Fitting from dataframe:

from MFLES.Forecaster import fit_from_df

output = fit_from_df(df,
                      forecast_horizon=24,
                      freq='M',
                      seasonal_period=12,
                      id_column='unique_id',
                      time_column='ds',
                      value_column='y',
                      floor=0)

Optimizing from dataframe

from MFLES.Forecaster import optimize_from_df

output = optimize_from_df(df,
                          forecast_horizon=4,
                          test_size=4,
                          n_steps=3,
                          step_size=1,
                          metric='mse',
                          seasonal_period=12,
                          freq='M')

Gradient Boosted Time Series Decomposition Theory

The idea is pretty simple, take a process like decomposition and view it as a type of 'psuedo' gradient boosting since we are passing residuals around simlar to standard gradient boosting. Then apply gradient boosting approaches such as iterating with a global mechanism to control the process and introduce learning rates for each of the components in the process such as trend or seasonality or exogenous. By doing this we graduate from this 'psuedo' approach to full blown gradient boosting.

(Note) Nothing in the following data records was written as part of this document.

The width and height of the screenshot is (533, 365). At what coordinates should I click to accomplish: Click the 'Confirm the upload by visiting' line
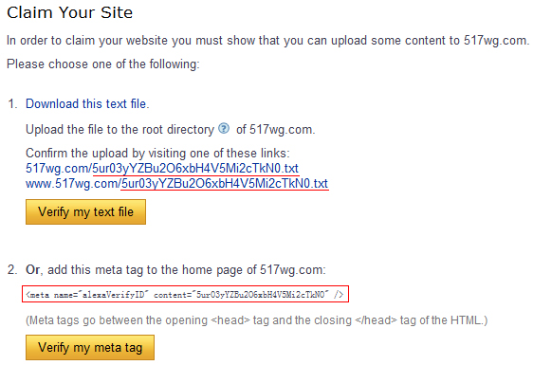pos(157,153)
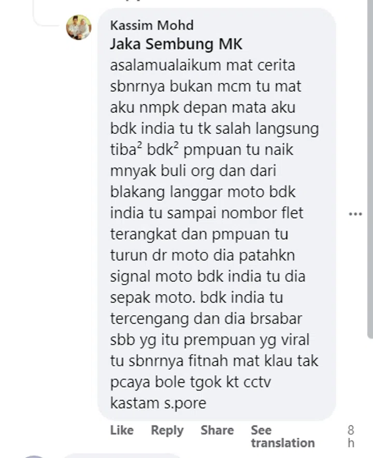Screen dimensions: 373x458
Task: Click the word viral in the comment
Action: click(295, 340)
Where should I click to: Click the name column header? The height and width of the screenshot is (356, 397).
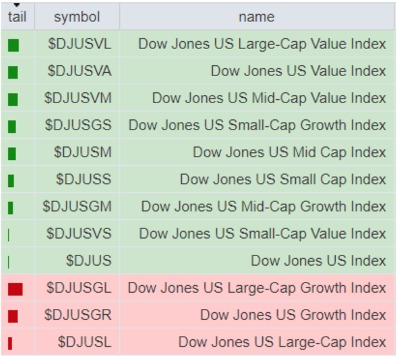[x=256, y=17]
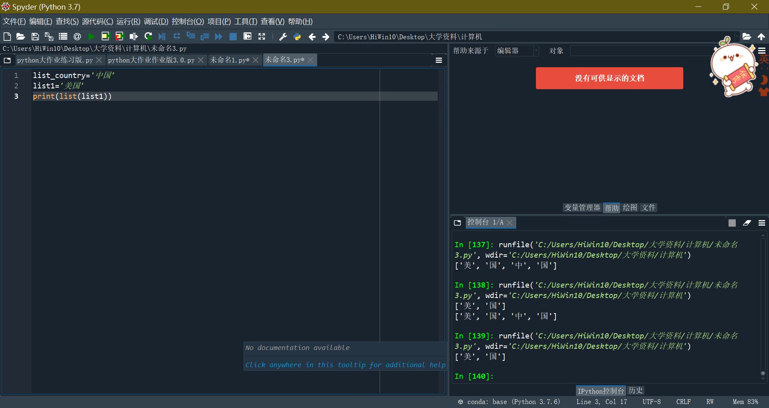Open the 运行(R) menu
This screenshot has height=408, width=769.
tap(128, 22)
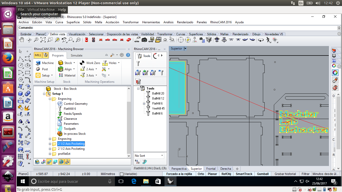Toggle SmartTrack in status bar
This screenshot has width=342, height=192.
click(244, 174)
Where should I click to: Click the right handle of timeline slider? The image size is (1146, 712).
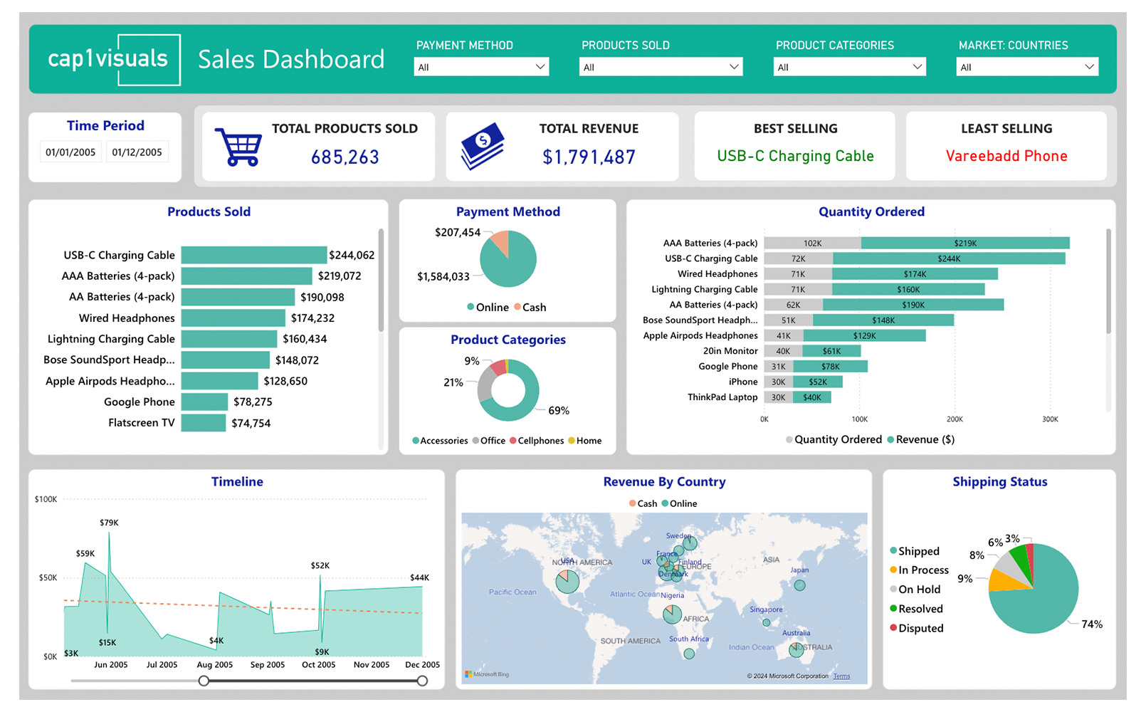(x=422, y=681)
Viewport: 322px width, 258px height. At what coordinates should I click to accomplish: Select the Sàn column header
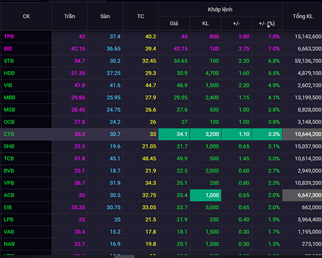[x=105, y=16]
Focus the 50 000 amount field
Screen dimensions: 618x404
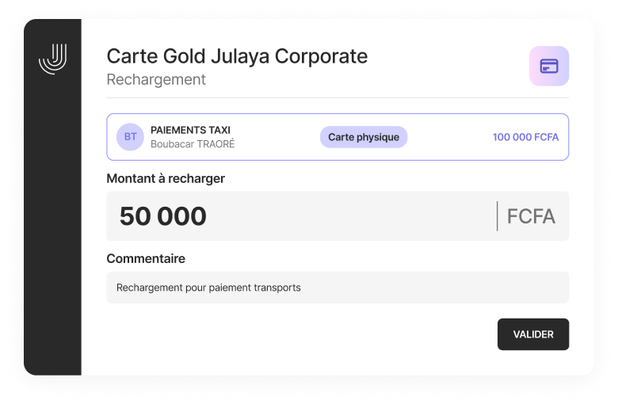click(x=301, y=216)
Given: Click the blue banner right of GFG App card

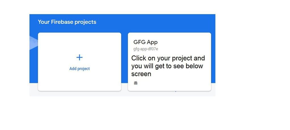Looking at the screenshot, I should [x=213, y=57].
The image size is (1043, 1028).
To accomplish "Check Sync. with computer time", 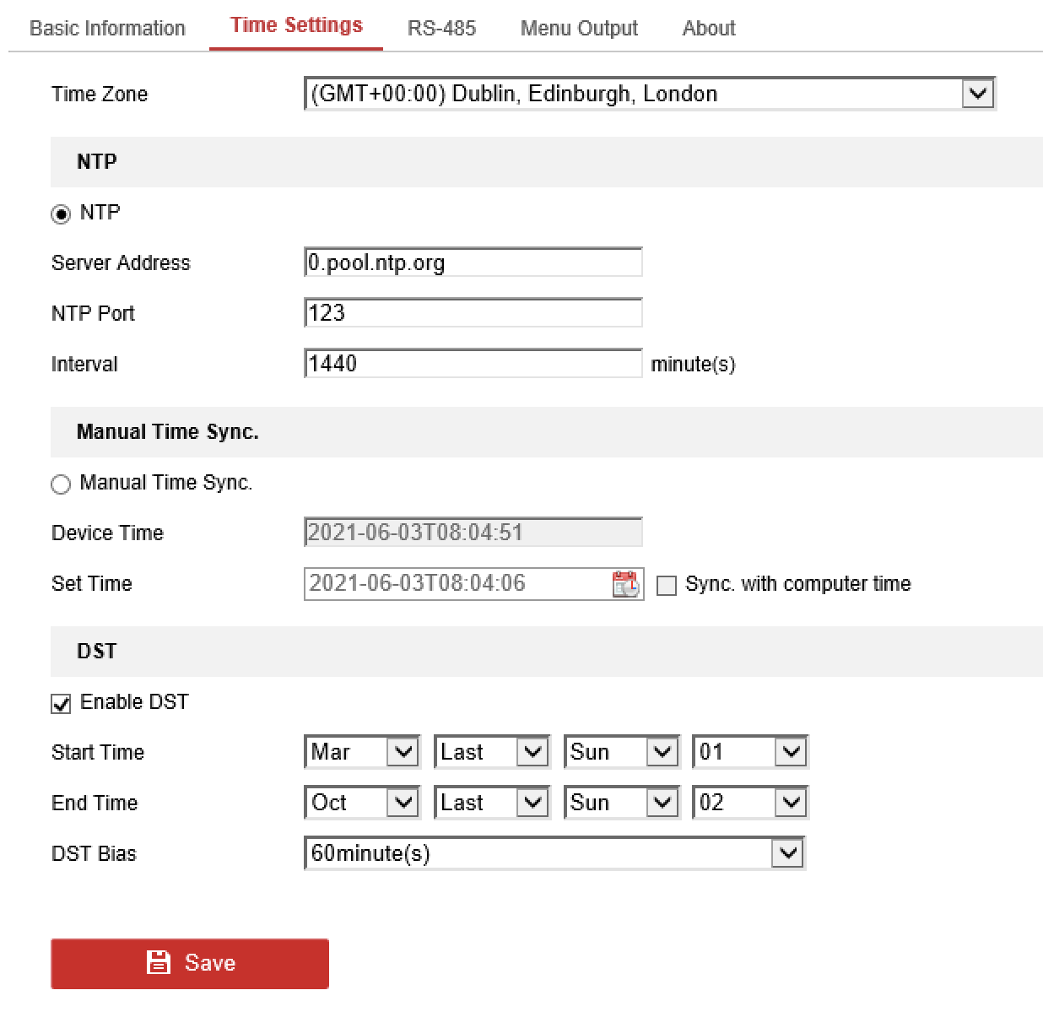I will point(667,586).
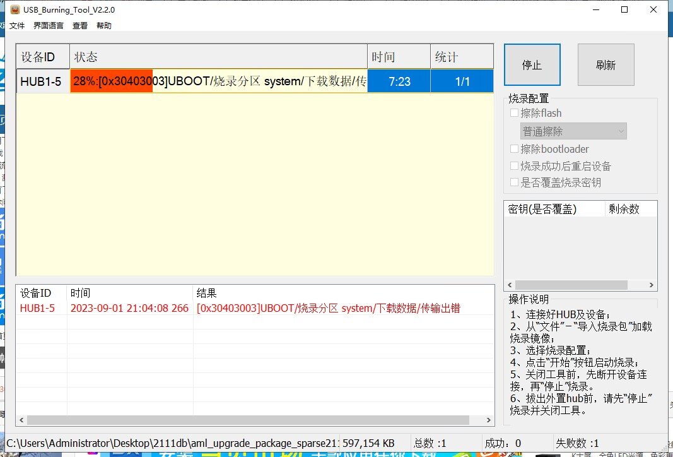Select the HUB1-5 device row
This screenshot has height=457, width=673.
coord(42,81)
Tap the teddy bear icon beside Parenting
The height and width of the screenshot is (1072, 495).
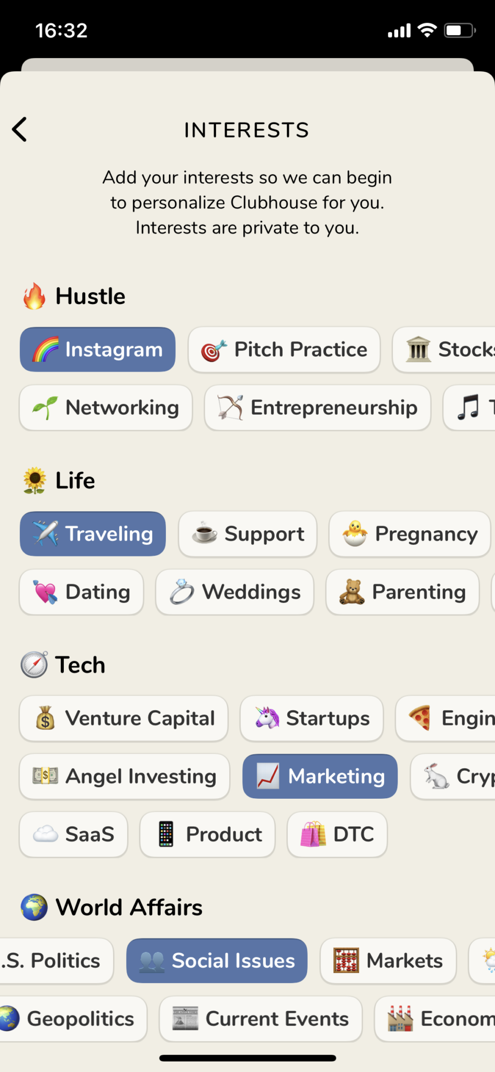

This process allows us to fit pretty exotic models and optimize for each learning rate to make them jive. Also enables online learning since the framework is made for residuals. Also opens up changepoint detection using segmentation schemes although that is out-of-scope of this library.

Citing

@software{
author = {Blume Tyler},
license = {MIT License},
title = {{MFLES}},
url = {https://github.com/tblume1992/MFLES},
version = {0.2.2},
year = {2024}
}